In order to further verify the effectiveness of the proposed method, we apply it to the actual data. Figure 11a is the actual Loran-C signal, and its spectrum is shown in Figure 11b. From the magnified detail of the spectrum part in Figure 11d, we can see that the main CWI frequencies are 85 kHz, 90 kHz, 91 kHz, and 94.5 kHz. As shown in Figure 11c, we intercept a pulse set and apply our method to it.

Figure 12 is the separation result obtained by the proposed method. Figure 12a shows the separated Loran-C signal. Although it is not easy to see the difference in the waveforms, we can still see that the CWI is suppressed effectively in the gap between the pulses. It can also be demonstrated from the Loran-C signal spectrum in Figure 12b. Figure 12c is the separated CWI, and Figure 12d is the spectrum of the separated CWI. It can be seen that the CWI of frequencies 85 kHz, 90 kHz, 91 kHz, and 94.5 kHz are separated from the Loran-C signal. The good separation results show that the sparsity-enabled method of constructing dictionaries is both effective and simple. Therefore, our method can effectively suppress the CWI without knowing the frequencies. In practice, if the frequencies of CWI change in the Loran-C signal propagation environment, the proposed method can also cope with it well.

4. Conclusions

In this paper, we proposed a sparse-enabled method to suppress continuous wave interference (CWI) in the Loran-C signal.

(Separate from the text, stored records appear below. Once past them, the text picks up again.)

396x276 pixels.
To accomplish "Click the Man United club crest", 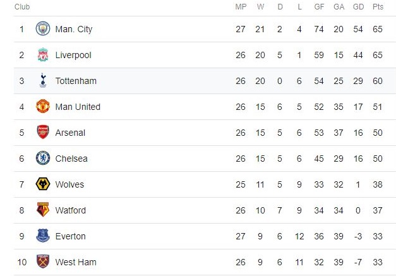I will tap(43, 107).
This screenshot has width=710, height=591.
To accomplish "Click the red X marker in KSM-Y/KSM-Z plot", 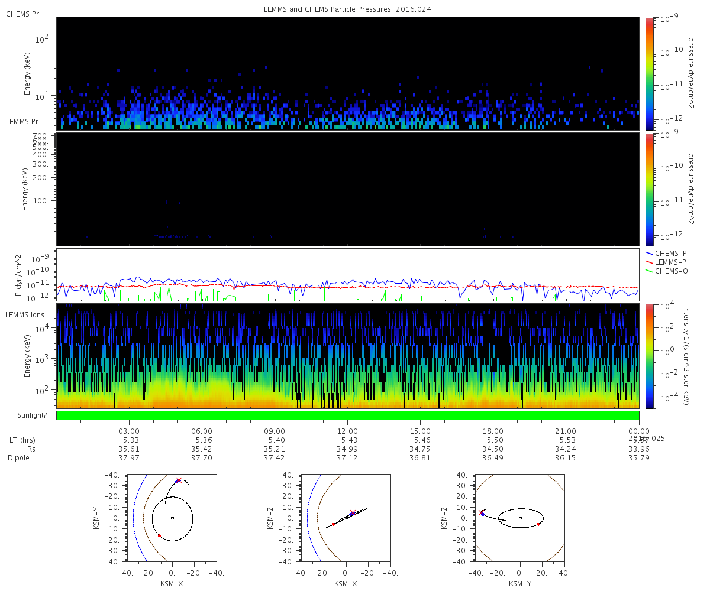I will coord(481,512).
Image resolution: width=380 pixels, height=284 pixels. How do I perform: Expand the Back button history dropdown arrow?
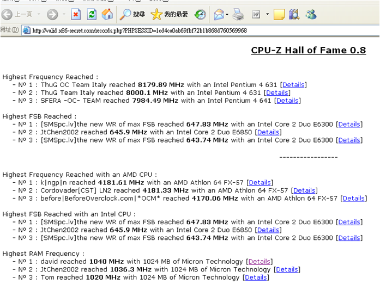38,14
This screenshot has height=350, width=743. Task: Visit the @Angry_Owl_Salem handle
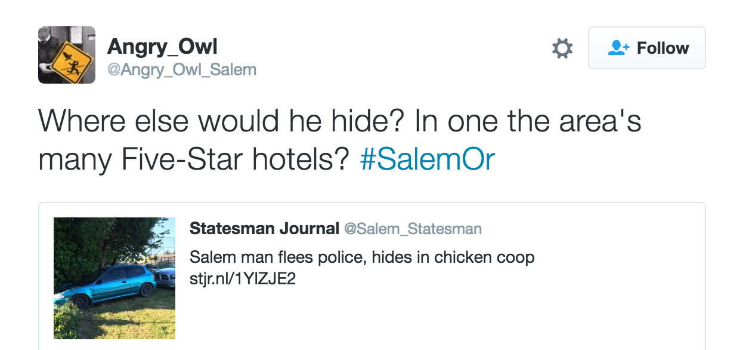pyautogui.click(x=181, y=70)
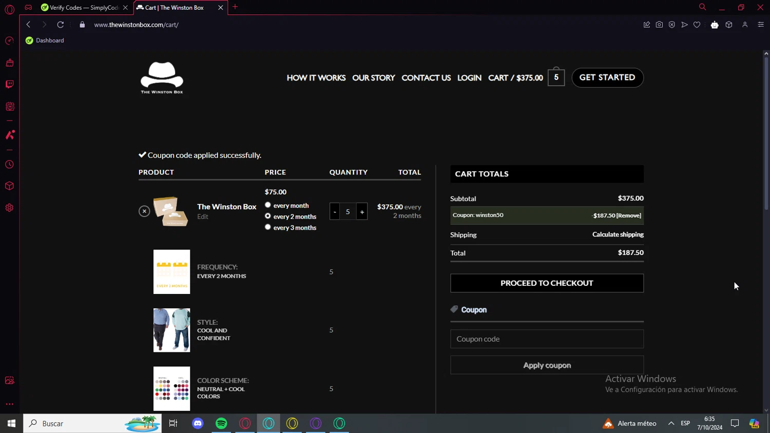Remove The Winston Box from cart
Screen dimensions: 770x433
click(x=144, y=211)
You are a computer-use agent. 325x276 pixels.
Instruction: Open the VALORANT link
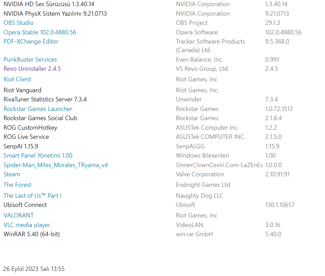[x=19, y=215]
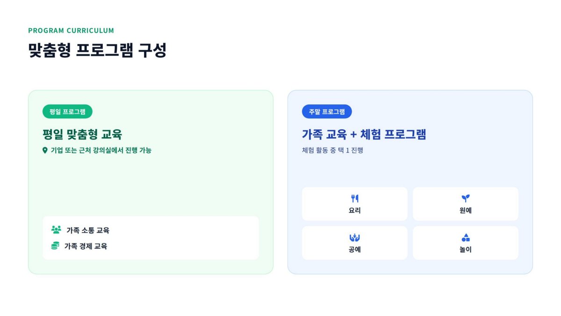Click the coins icon beside 가족 경제 교육

point(55,246)
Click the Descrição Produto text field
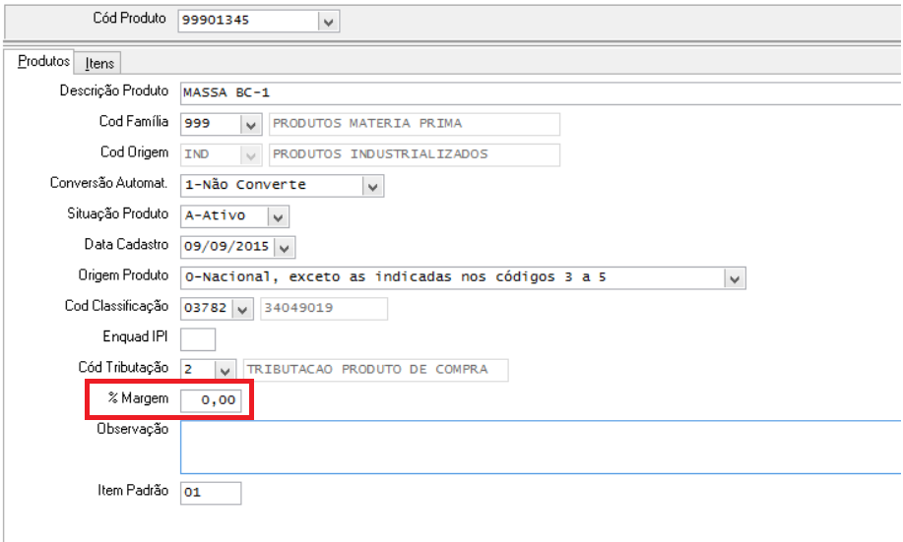The width and height of the screenshot is (903, 542). coord(540,92)
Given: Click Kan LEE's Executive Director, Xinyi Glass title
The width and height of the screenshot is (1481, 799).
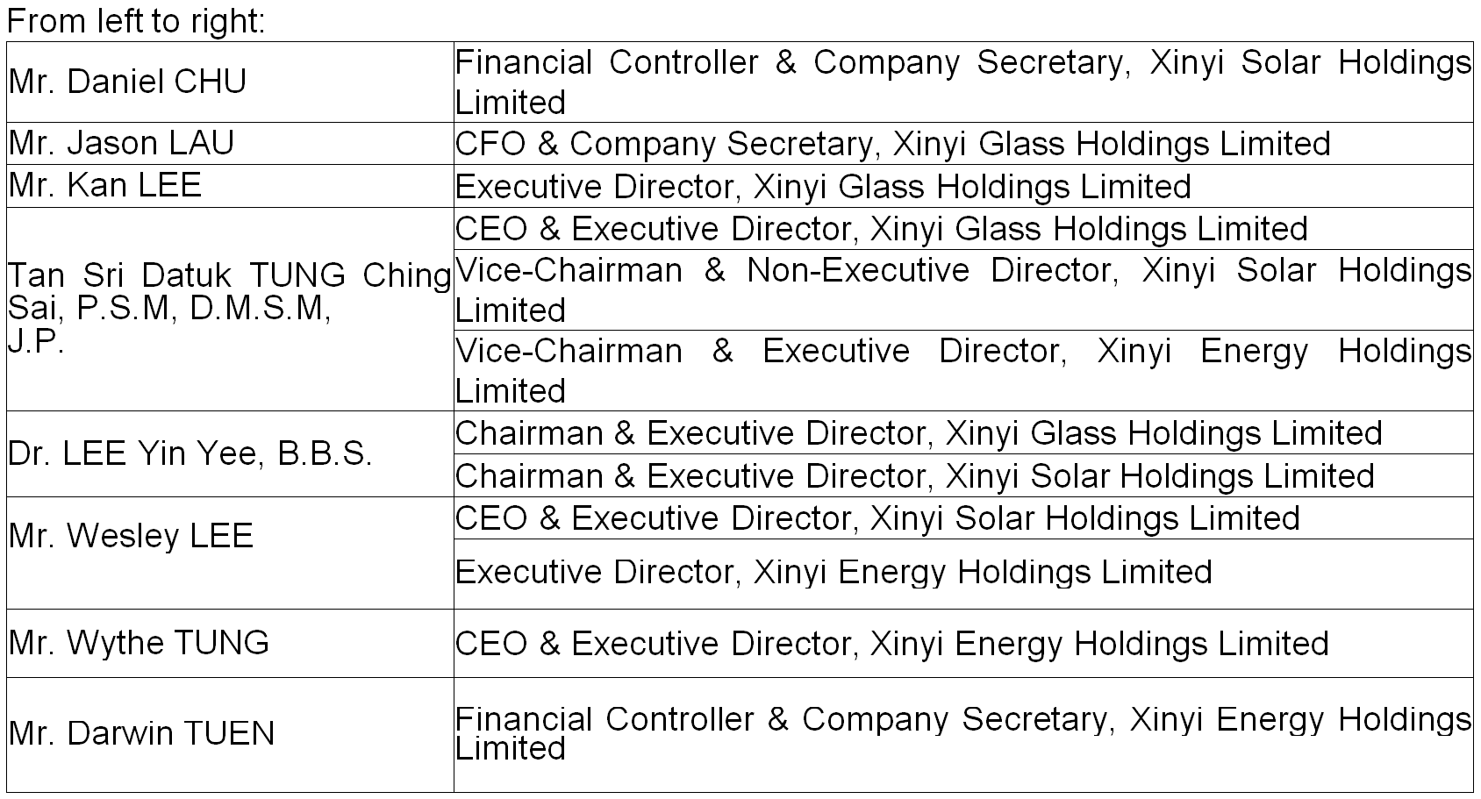Looking at the screenshot, I should point(823,187).
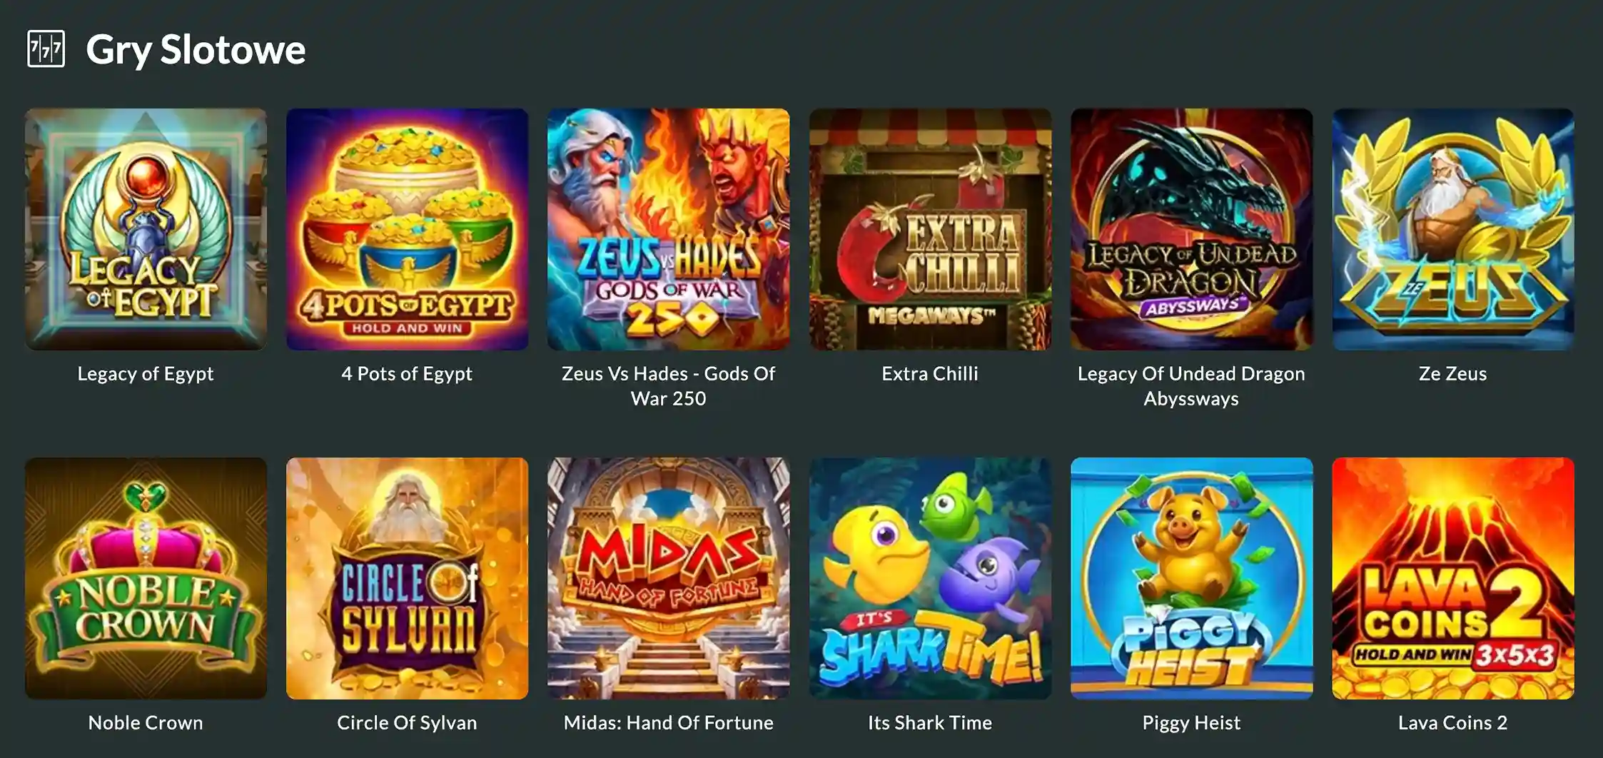
Task: Click the Ze Zeus title text
Action: pyautogui.click(x=1452, y=373)
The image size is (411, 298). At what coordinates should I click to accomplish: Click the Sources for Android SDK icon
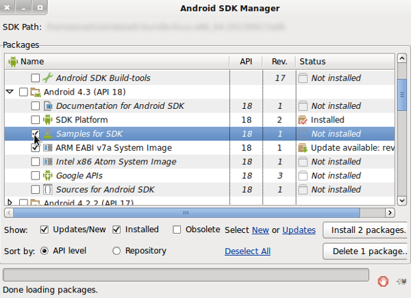point(48,190)
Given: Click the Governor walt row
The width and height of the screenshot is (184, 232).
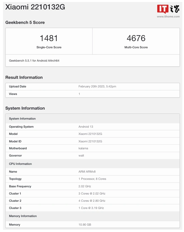Looking at the screenshot, I should (x=93, y=155).
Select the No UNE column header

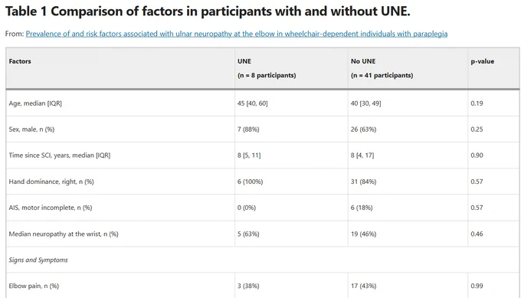pyautogui.click(x=363, y=61)
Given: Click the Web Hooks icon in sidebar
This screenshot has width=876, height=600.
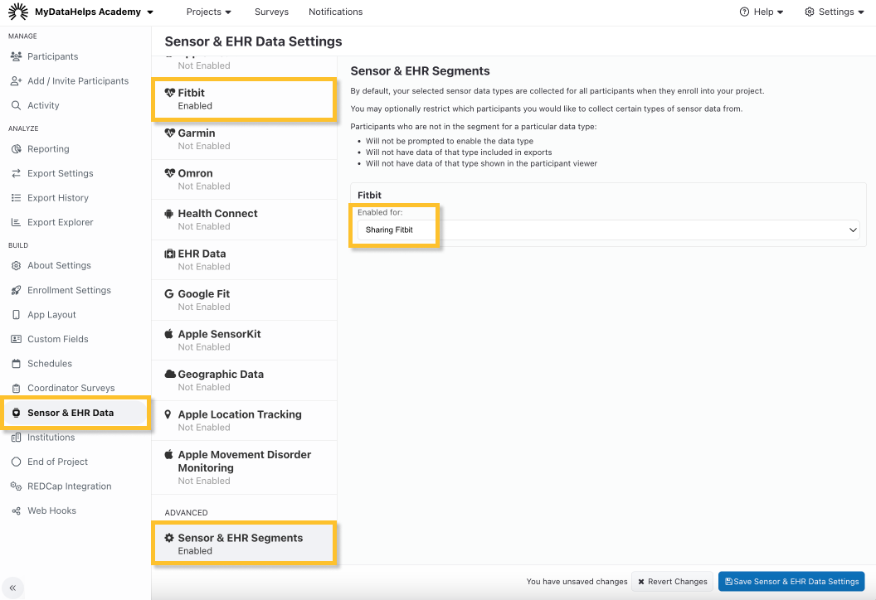Looking at the screenshot, I should 16,511.
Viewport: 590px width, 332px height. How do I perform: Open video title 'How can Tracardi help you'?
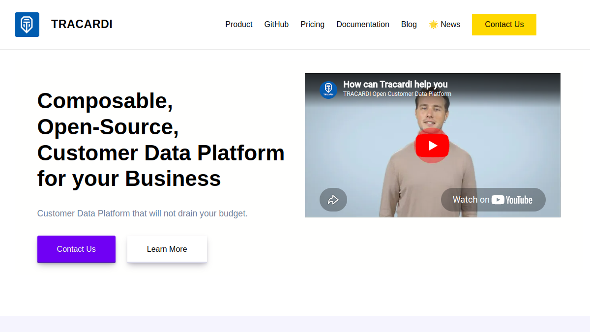coord(395,84)
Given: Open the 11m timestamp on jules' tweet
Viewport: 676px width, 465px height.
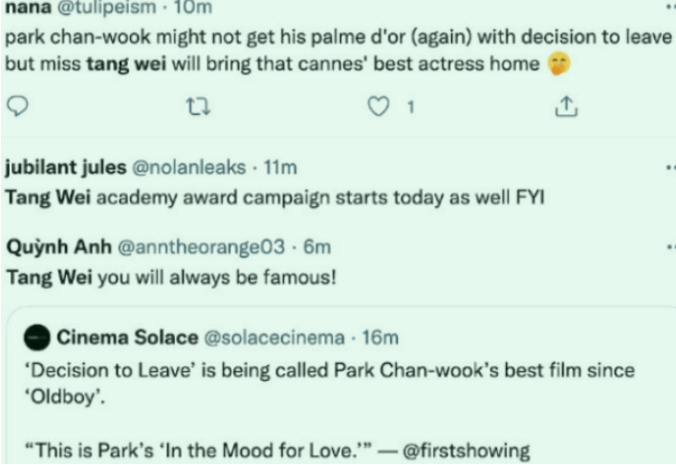Looking at the screenshot, I should (280, 167).

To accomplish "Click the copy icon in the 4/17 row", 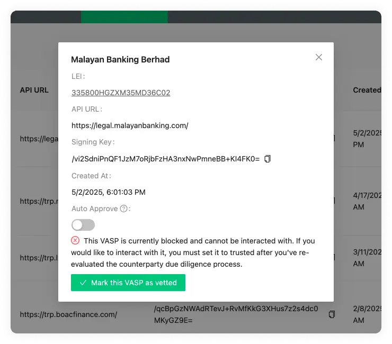I will [x=334, y=201].
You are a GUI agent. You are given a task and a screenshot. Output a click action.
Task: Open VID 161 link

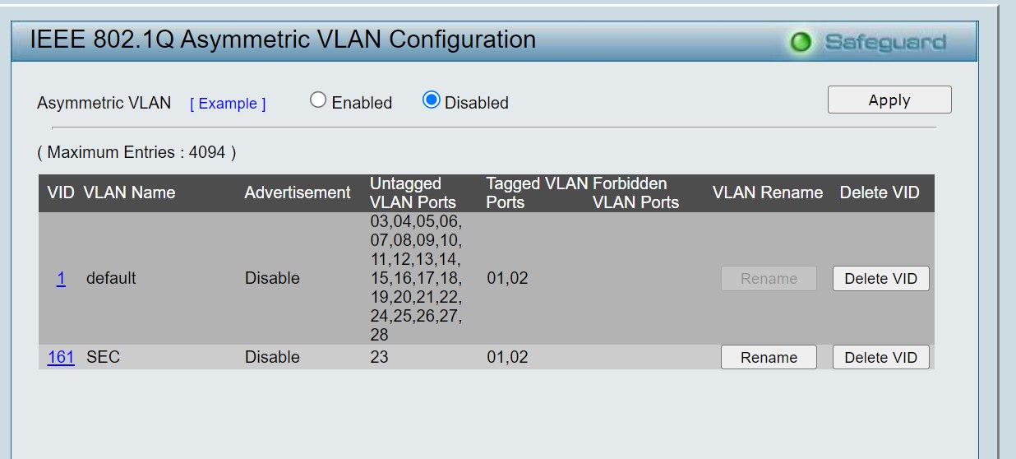click(x=61, y=357)
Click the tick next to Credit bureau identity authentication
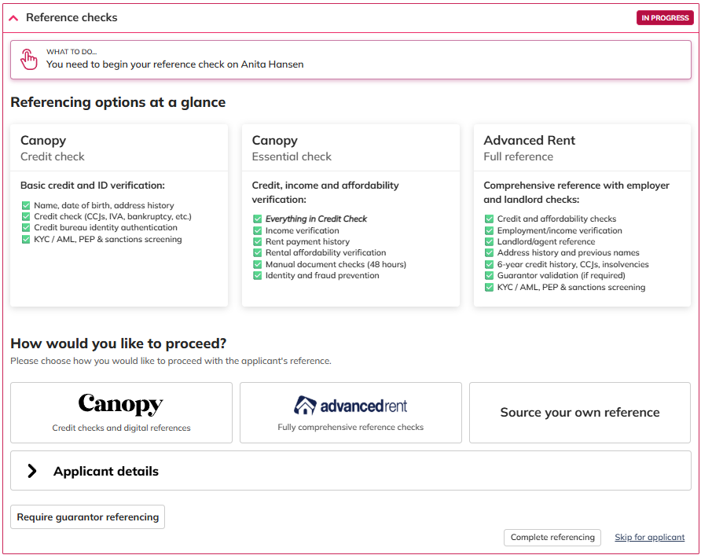 pyautogui.click(x=26, y=228)
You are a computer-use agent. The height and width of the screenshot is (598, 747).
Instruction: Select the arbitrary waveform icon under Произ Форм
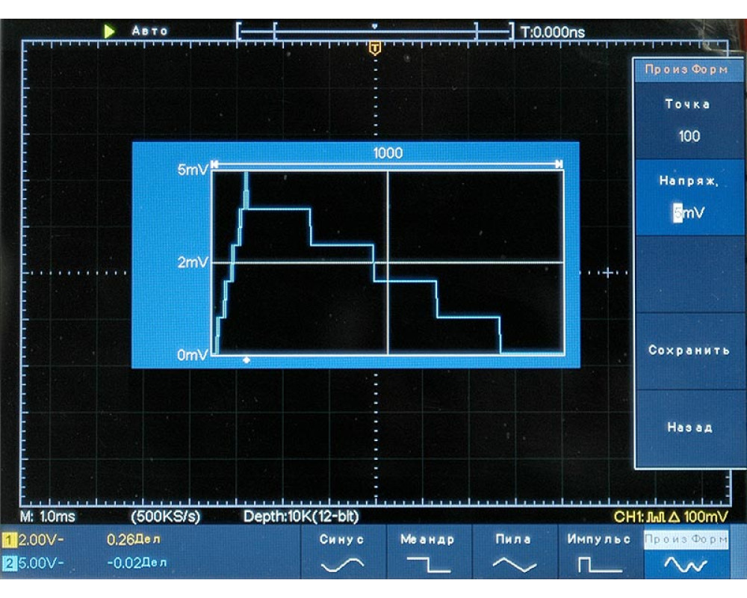686,566
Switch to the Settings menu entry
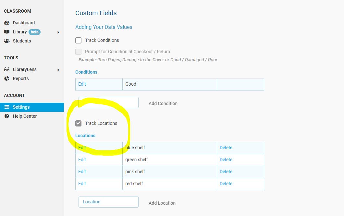Screen dimensions: 344x216 (x=20, y=107)
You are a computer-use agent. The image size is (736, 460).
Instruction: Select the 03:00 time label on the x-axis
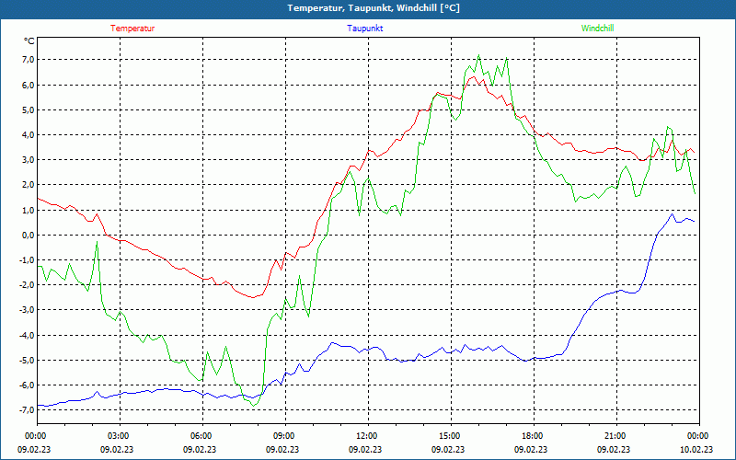pos(118,435)
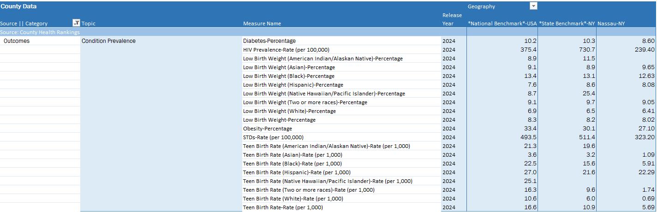This screenshot has width=657, height=212.
Task: Click the national STDs value 493.5
Action: (527, 137)
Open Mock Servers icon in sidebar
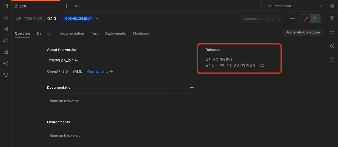 [6, 40]
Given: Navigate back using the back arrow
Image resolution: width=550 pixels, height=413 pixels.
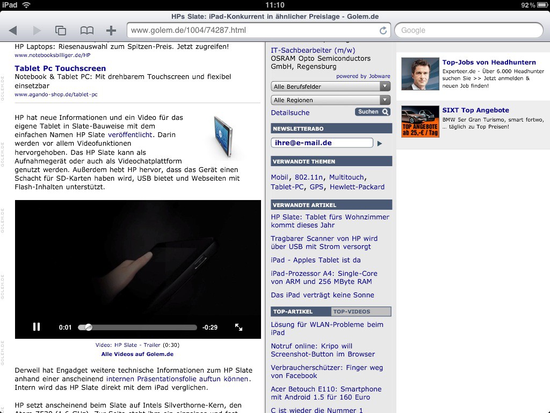Looking at the screenshot, I should click(13, 30).
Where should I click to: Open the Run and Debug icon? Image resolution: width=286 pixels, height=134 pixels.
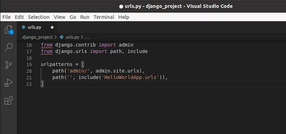(x=8, y=82)
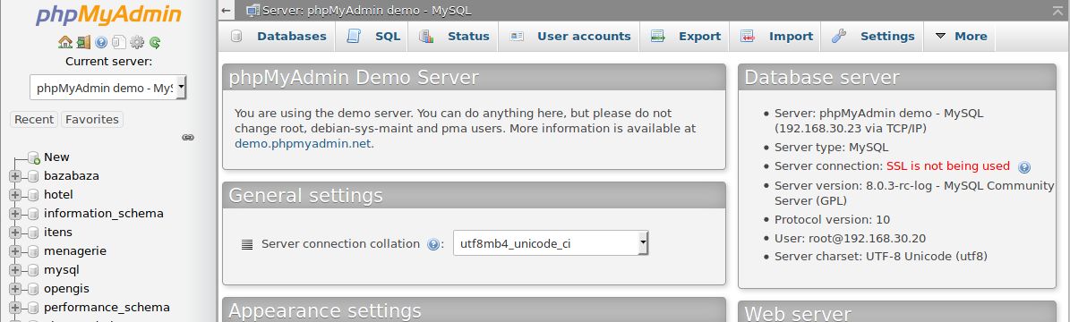Image resolution: width=1070 pixels, height=322 pixels.
Task: Open the phpMyAdmin documentation help icon
Action: [101, 42]
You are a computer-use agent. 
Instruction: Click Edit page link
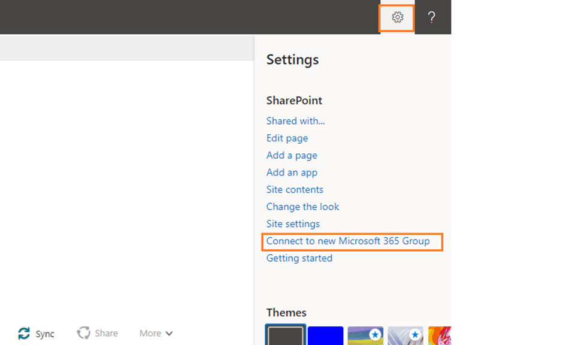pyautogui.click(x=287, y=138)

The main idea is to construct dictionaries suitable for Loran-C signals and CWI according to their morphological characteristics of in the morphological component analysis. We use the tunable Q-factor wavelet transform as the sparse representation dictionary of the Loran-C signal and the discrete cosine transform as the CWI dictionary. Then we use the block-coordinate-relaxation method to separate the two components. Compared to the adaptive notch filter method, the proposed method is very effective, and it does not need previous knowledge of the frequencies of CWI and can suppress the white noise. We demonstrate the effectiveness of the proposed method in both synthetic and measured data.